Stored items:
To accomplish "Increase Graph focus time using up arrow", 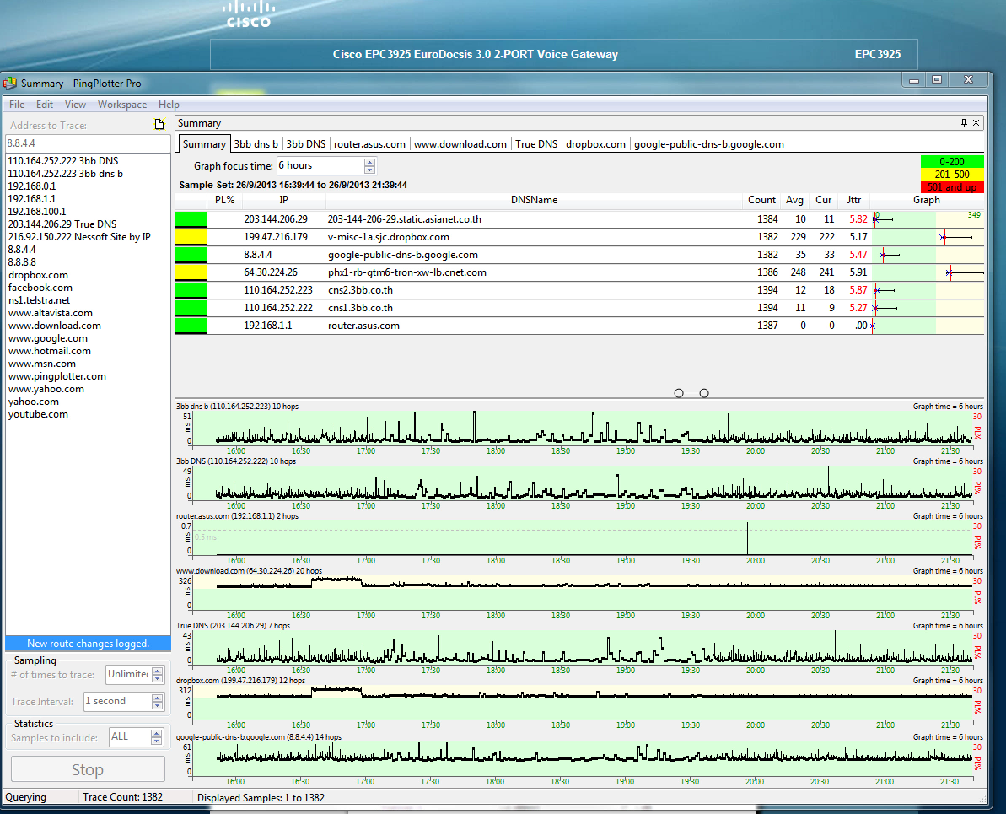I will [369, 162].
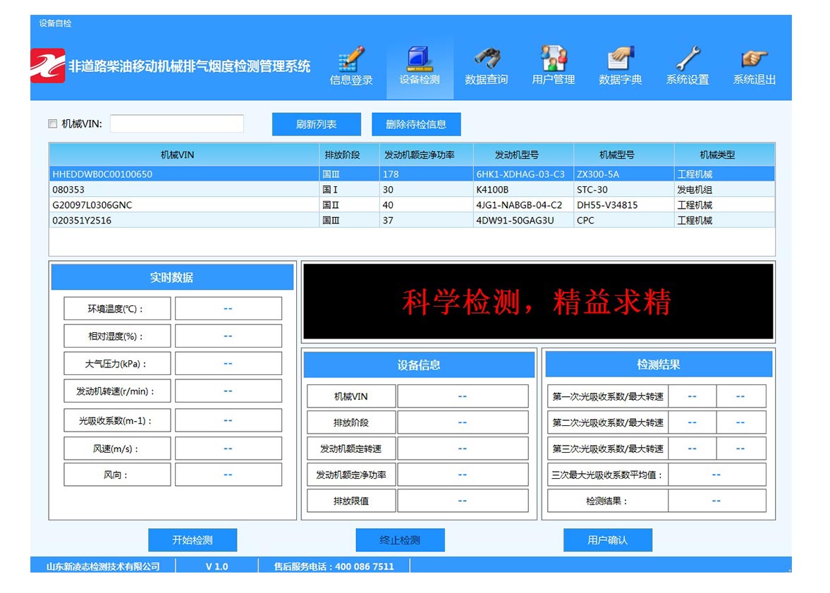Viewport: 830px width, 593px height.
Task: Click the 删除待检信息 button
Action: 416,124

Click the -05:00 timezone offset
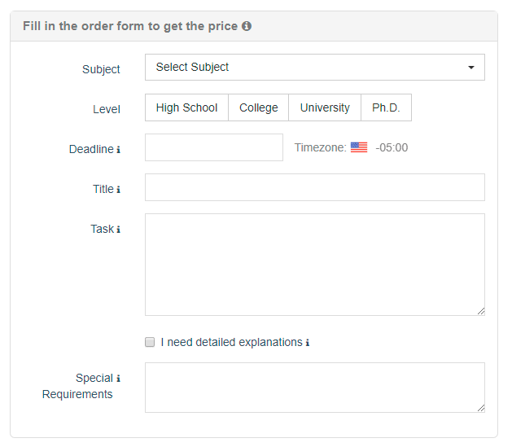coord(392,148)
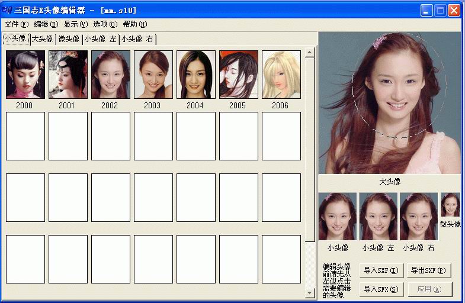Select portrait thumbnail labeled 2001
The image size is (465, 303).
[x=68, y=75]
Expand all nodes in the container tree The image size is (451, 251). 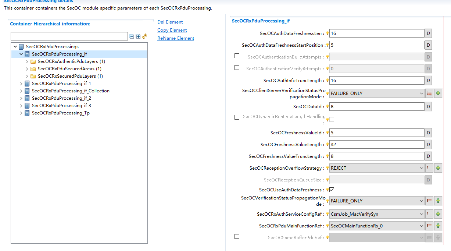pyautogui.click(x=137, y=36)
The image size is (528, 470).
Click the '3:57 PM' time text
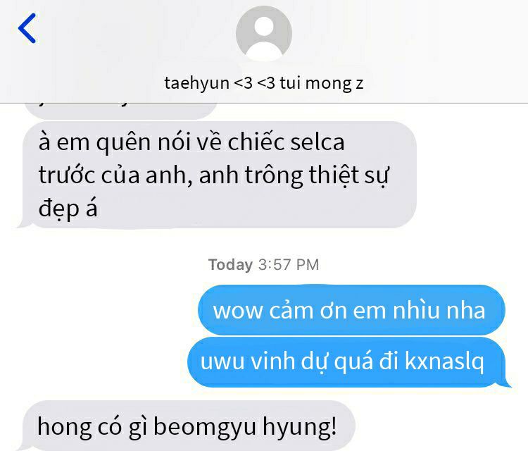click(x=289, y=265)
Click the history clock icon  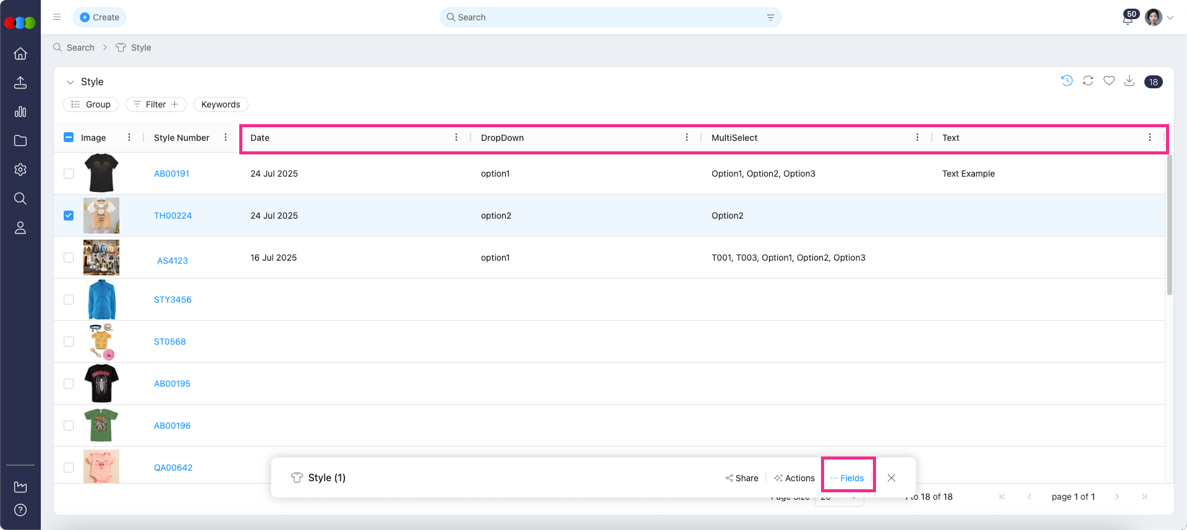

Activity >> Every line from the line containing "The image size is (528, 470)." through the last line above is to be printed exactly. Pictures are not copied.

Final answer >>
The image size is (528, 470).
Click the '3:57 PM' time text
click(x=289, y=265)
Click the history clock icon  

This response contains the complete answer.